Retrial in Ghost Ship warehouse fire that killed 36 set for March 2020


The manager of the Oakland warehouse that became the scene of one of the deadliest fires in California history will stand trial next year for the third time, as prosecutors again seek to hold him accountable for the 36 lives lost in the 2016 Ghost Ship blaze.

Derrick Almena, 49, will face 36 counts of manslaughter when he returns to court in March of 2020, Alameda County Superior Court Judge Trina Thompson announced during a hearing in downtown Oakland on Friday morning.

A motion to reduce Almena’s bail from $750,000 to $50,000 was also denied, according to Alameda County Asst. Dist. Atty. Teresa Drenick, the office’s spokeswoman. Almena, who has been jailed for more than two years, will return to court in late January before the retrial begins on March 30, Drenick said.

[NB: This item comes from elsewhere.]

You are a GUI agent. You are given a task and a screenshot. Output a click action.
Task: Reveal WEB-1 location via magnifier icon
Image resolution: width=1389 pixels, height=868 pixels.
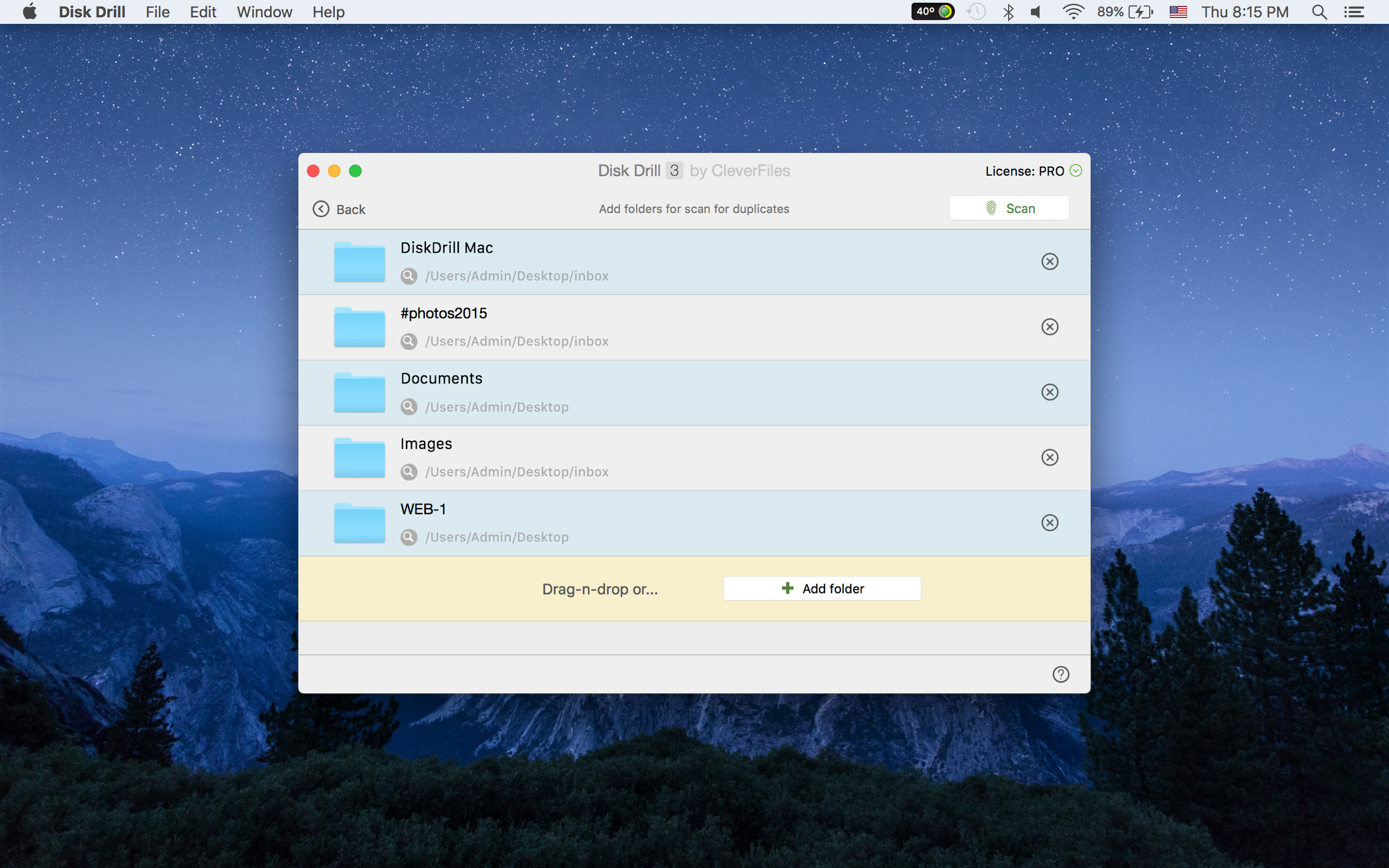click(x=409, y=537)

Almena narrowly avoided a conviction following a four-month trial after a jury deadlocked in September. Ten jurors had voted to convict him, but two others called for an acquittal. Max Harris, the Ghost Ship’s so-called creative director, was acquitted of all charges.

Both men were arrested in 2017, roughly six months after a roaring blaze tore through the art space.

Prosecutors had accused Almena and Harris of converting the Ghost Ship building into a death trap through a series of illegal construction projects and shoddy electrical work. The structure was filled with pianos, tapestries, furniture and other items that acted as kindling when the blaze broke out on Dec. 2, 2016. There were nearly 100 people inside for a concert, and prosecutors said Harris had closed off one of only two exit routes, forcing victims fleeing the fire to navigate a rickety staircase made of wooden pallets.

The fire killed 36 people, all of whom died from smoke inhalation. Federal investigators were never able to determine the cause of the blaze and said much of the evidence necessary to make a ruling was destroyed in the fire.

The March 2020 trial will mark the third time prosecutors have sought to convict Almena. After an initial trial in 2018, Almena and Harris had agreed to a plea deal that would have seen them serve nine and six years in prison, respectively. But a judge tossed the agreement after several relatives of the victims made impassioned pleas, contending the sentences were too light.

If convicted, Almena faces 36 years in prison.

J. Tony Serra, Almena’s attorney, said he had hoped Friday would mark the end of the years-long legal saga. Serra believes that Harris’ acquittal and the fact that he now has transcripts of an entire trial to use to pick apart witness testimony against Almena will only strengthen his client’s chances of victory at a third proceeding.

“My first desire obviously is that they dump it, and I’ve said they can’t win,” Serra said. “The victims want closure … but that has fallen on deaf ears.”


Colleen Dolan, whose daughter Chelsea died in the fire, has sat through nearly every moment of the various hearings stretching back more than two years. On Friday, she expressed frustration with Almena and his supporters for bemoaning the idea of a third trial keeping the former professional photographer jailed and away from his family.

“Once again, he’s giving jailhouse interviews trying to make the public feel sorry for him because he misses his family. Derrick’s family lives whether he sees them or not,” she said. “On the other hand, 36 families will never see their children again.”